Canada’s energy industry witnessed its worst-case election result unfold on Monday as Canadian Prime Minister Justin Trudeau’s Liberal party failed to secure a majority government, leaving them in need of help from left-leaning parties, like the New Democratic Party (NDP) that are against the new oil pipelines.
But Canada’s energy section made its way back to its previous losses to rise 0.6%, buoyed by greater oil prices. U.S. crude oil futures settled 1.6% higher at $54.16 a barrel.

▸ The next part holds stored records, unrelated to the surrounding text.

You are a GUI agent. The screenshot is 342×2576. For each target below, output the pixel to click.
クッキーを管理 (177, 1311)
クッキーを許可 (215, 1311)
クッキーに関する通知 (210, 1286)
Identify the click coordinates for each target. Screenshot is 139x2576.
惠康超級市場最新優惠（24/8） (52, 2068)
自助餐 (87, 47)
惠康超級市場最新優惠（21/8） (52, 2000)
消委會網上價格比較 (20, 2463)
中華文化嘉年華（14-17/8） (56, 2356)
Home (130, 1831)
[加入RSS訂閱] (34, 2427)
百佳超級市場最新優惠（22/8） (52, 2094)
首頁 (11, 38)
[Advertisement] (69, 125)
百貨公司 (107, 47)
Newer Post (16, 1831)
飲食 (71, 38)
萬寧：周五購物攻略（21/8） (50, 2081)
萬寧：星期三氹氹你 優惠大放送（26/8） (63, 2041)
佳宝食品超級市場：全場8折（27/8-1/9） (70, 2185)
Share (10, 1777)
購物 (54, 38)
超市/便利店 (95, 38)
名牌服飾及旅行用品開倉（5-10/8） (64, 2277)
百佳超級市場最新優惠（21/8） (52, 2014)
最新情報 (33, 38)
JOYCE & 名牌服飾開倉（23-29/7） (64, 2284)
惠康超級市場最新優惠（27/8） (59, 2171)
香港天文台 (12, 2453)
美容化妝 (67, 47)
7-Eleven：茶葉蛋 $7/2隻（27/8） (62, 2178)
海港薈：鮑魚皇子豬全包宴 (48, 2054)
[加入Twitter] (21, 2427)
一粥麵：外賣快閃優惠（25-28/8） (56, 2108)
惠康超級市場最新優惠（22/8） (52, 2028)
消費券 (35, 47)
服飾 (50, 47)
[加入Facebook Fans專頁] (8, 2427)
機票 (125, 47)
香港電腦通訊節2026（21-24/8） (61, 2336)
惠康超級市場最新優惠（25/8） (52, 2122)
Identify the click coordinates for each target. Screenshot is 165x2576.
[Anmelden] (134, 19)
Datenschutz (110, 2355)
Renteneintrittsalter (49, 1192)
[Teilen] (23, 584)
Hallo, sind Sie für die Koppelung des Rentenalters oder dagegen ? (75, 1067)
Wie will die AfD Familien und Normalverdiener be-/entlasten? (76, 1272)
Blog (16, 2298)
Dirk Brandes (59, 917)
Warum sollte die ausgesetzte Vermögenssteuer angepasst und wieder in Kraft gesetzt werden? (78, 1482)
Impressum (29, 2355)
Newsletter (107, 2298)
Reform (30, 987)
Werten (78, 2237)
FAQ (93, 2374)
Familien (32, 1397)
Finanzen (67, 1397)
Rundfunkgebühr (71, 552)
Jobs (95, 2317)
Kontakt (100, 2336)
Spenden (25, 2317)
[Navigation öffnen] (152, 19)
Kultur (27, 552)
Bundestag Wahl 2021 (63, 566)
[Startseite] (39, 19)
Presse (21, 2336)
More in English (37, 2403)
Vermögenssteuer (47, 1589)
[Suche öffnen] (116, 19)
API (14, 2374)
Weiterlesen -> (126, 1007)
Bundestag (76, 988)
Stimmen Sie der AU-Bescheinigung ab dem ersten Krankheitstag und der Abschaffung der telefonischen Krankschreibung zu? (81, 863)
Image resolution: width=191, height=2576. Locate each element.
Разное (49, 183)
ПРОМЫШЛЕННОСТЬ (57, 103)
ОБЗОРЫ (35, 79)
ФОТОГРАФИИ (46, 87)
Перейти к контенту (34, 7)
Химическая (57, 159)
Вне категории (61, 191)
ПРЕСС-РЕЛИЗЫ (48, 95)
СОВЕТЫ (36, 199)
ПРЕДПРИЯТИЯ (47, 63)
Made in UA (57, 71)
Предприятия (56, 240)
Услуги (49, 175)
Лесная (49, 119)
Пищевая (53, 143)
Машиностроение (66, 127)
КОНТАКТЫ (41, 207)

The energy section has the second-biggest weighting on Toronto’s benchmark stock index at about 16%, while oil is one of Canada’s important exports.
“The market will be watching carefully for signals on how a minority government will handle the resource sector and how energy companies will act against the results,” stated Adam Button, chief currency analyst at ForexLive. “In the short term, there are some risks for the Canadian dollar but the rule of thumb on every election is to buy the dip and that will stand true again.”
The election result could also lead to higher fiscal spending. Trudeau’s election platform planned to nearly double the deficit to C$27.4 billion in the next year, while the NDP wants to invest C$15 billion in climate-change steps and create a national pharmacare program.